California's 'Duke' strides toward Democrats, deficit
Sacramento — California inaugurated a new governor Monday in an atmosphere as heavy with comparisons, contrasts, and contradictions as the Central Valley air was with winter fog.
Eight years ago, Democrat Edmund G. (Jerry) Brown Jr. ushered in what he described as the ''era of limits'' with an austere, almost secret ceremony. Sixteen years ago Ronald Reagan began his eight years of controversial conservatism with a four-day, Hollywood-inspired extravaganza worthy of Cecil B. DeMille.
George Deukmejian proudly ushered in his Republican administration with a two-day celebration somewhat dampened by the state's serious financial problems. The son of Armenian immigrants, who fought his way up the state political ladder and achieved the governor's chair in a stunning upset Nov. 2 over Democratic Mayor Tom Bradley of Los Angeles, indulged in a modicum of Hollywood hoopla staged by Walt Disney Productions and MGM-United Artists at a cost of about $500 ,000.

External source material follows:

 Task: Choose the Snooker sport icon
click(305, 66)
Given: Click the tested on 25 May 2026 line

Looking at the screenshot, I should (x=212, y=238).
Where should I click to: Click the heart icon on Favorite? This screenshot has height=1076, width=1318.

Sometimes called a ''Reagan clone'' by his political adversaries, Governor Deukmejian really is not so easily categorized. His conservative credentials were not established by jumping aboard the President's bandwagon, but through 10 years' service as a state legislator and four years as state attorney general.
California's ''Duke'' is anticrime, probusiness, and fiscally conservative. But he is also considered a political realist and has diplomatically promised an ''era of bipartisanship.'' That will have to be demonstrated as more than a slogan in coming months, since the new governor - like Ronald Reagan in 1967 - shares the state capital with a legislature that is firmly in Democratic hands.

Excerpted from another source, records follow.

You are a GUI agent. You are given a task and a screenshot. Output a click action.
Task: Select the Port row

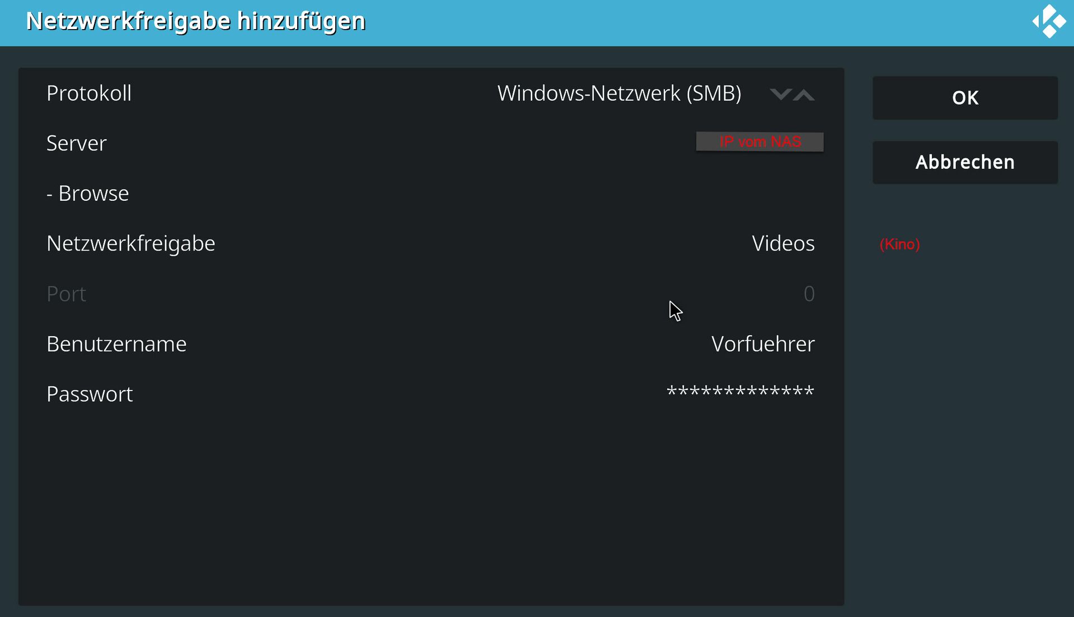pos(431,294)
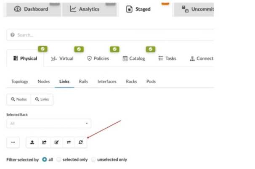The width and height of the screenshot is (255, 169).
Task: Click into the Search input field
Action: tap(109, 35)
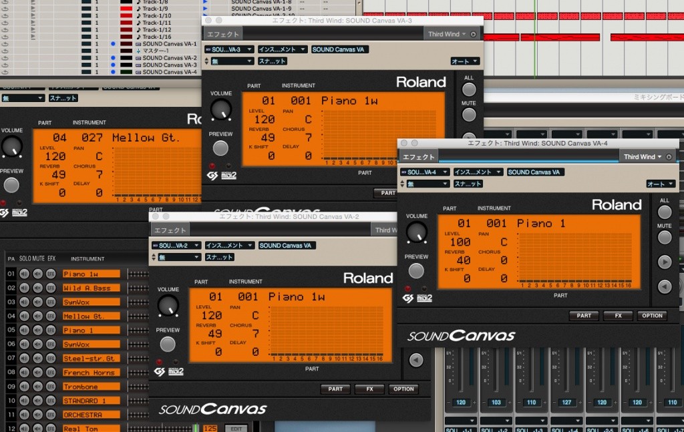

Deukmejian's immediate task will be to gain control of what threatens to become a runaway budget deficit. Outgoing Governor Brown and the Democratic legislative leadership failed to reach a formula for harnessing the $2 billion shortfall projected for the fiscal year ending June 30.

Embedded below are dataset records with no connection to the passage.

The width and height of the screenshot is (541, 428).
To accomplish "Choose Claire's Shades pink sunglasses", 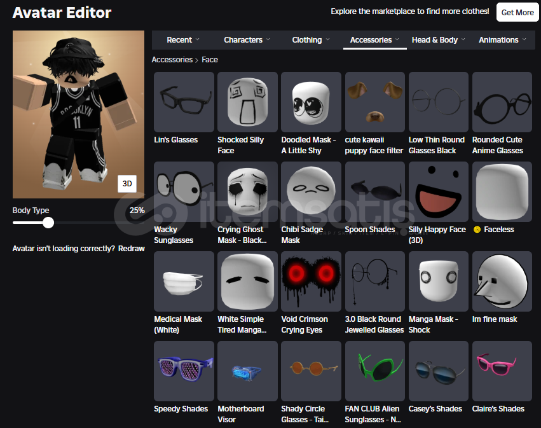I will pos(502,371).
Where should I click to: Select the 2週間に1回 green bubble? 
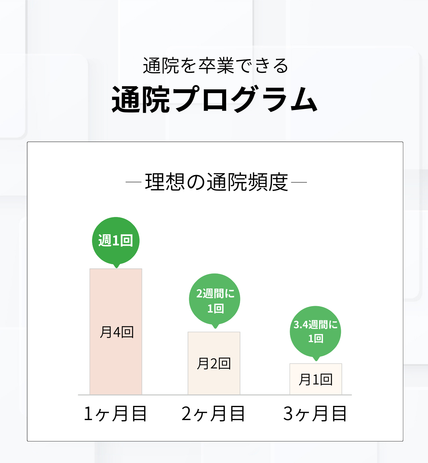click(x=215, y=299)
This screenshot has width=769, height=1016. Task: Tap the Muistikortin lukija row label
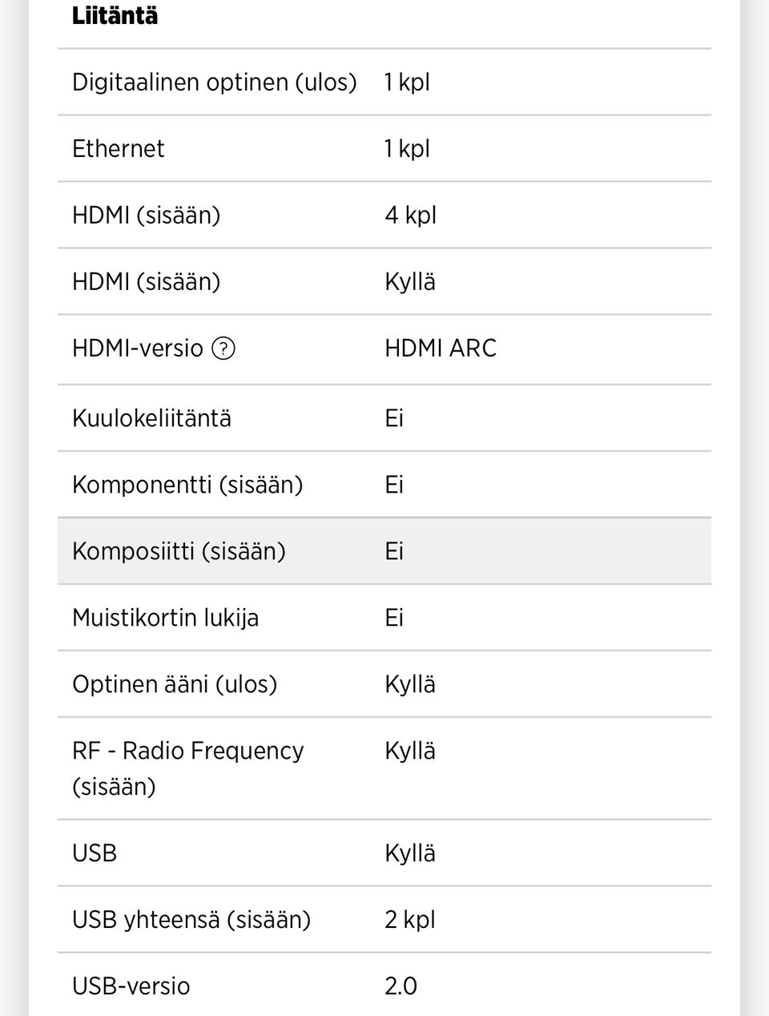coord(165,618)
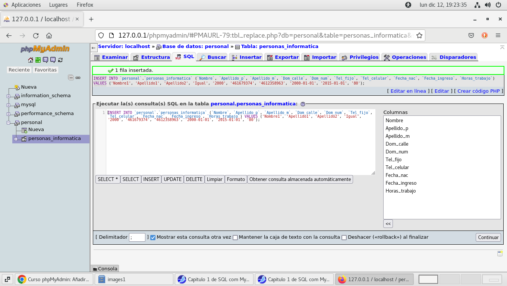This screenshot has height=286, width=507.
Task: Expand the personas_informatica table node
Action: pyautogui.click(x=16, y=139)
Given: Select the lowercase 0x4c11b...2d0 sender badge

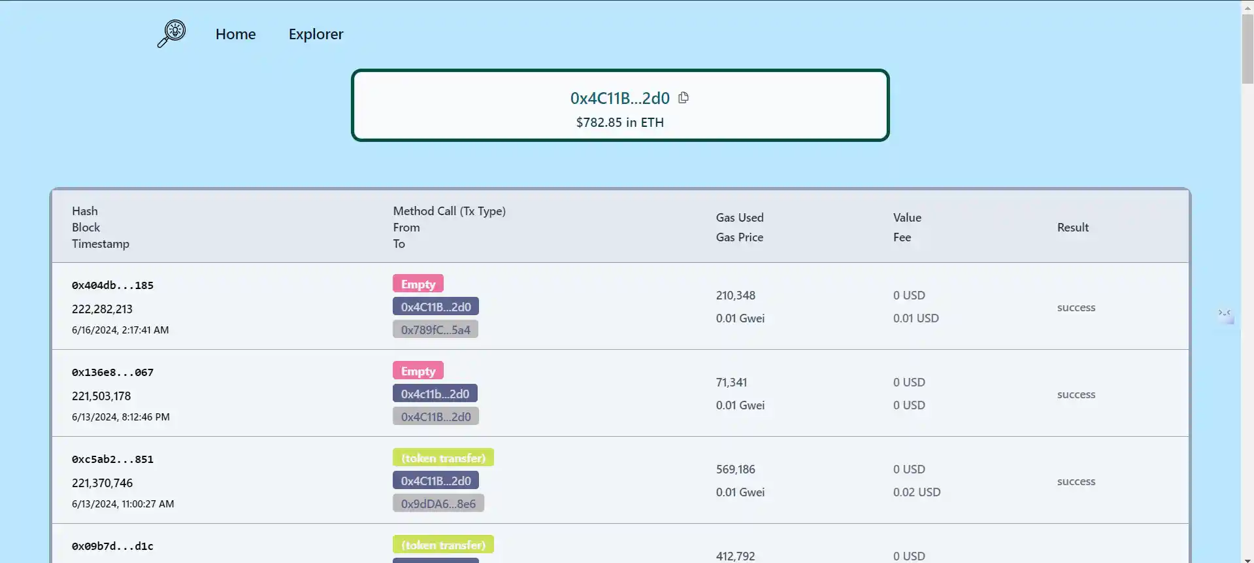Looking at the screenshot, I should point(435,394).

The new governor says he wants to balance the budget by cutting services rather than raising taxes. Assembly Democrats, led by Speaker Willie Brown of San Francisco, want to impose some new levies, but have been stymied by a well-disciplined Republican minority.
It's a situation not often faced by incoming governors of California, a state much more accustomed to the challenges of growth than the trials of recession.
Besides having to work with Democratic majorities in the State Assembly and Senate, Deukmejian will be surrounded by Democrats in all the other elective state offices.
The contrasts between Brown's eight-year administration and the new Deukmejian regime already are clear. The youthful Democratic governor went outside the establishment and appointed many women and members of minority groups to state posts. The new governor's cabinet, which contains two former presidents of the California Chamber of Commerce and a secretary of health and welfare who served Ronald Reagan in the same capacity, is clearly ''establishment.''
Deukmejian, who campaigned on his record as a crime-fighter, hopes to place ''law and order'' judges on the state's courts. But he will have to wait a while to start that process - Jerry Brown appointed more than 70 new judges in his last month as governor.
In other areas, Deukmejian wants to create jobs by providing a more hospitable climate for business through tax breaks and reduction of environmental constraints on development. One of his top priorities is to dismantle the California Coastal Commission, an environmental watchdog.
And, responding to the defeat last June of the peripheral-canal project, Deukmejian will seek a new plan to provide more northern California water for the San Joaquin Valley and southern California.